**What you are asked to do:** Using the listing below, determine the count of lines with the word "Image" and reply only with it.

----

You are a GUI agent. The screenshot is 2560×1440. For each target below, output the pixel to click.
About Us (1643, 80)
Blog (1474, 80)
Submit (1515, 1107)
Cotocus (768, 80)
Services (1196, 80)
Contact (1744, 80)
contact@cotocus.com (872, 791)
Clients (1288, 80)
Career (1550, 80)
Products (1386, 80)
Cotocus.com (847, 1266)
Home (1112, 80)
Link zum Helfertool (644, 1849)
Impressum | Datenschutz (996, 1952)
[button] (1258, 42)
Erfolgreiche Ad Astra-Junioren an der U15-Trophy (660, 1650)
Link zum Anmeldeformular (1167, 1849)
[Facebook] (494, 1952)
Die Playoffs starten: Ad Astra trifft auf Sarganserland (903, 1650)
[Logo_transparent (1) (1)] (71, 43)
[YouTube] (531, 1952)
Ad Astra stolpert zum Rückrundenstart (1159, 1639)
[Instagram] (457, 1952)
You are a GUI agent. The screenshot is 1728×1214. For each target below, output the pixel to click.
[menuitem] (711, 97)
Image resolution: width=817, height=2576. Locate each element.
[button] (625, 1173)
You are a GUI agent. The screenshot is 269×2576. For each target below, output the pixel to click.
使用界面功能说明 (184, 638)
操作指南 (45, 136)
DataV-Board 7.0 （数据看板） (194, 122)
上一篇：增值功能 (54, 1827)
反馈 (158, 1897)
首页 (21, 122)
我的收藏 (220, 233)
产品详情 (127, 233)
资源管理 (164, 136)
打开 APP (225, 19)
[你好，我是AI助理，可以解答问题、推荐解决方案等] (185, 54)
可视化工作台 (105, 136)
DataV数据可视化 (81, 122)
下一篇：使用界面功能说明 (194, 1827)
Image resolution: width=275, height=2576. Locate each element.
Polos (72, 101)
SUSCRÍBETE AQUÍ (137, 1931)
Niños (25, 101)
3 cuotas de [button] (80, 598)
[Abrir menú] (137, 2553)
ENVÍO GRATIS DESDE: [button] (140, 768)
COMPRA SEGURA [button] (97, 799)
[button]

----

**Task result:** 2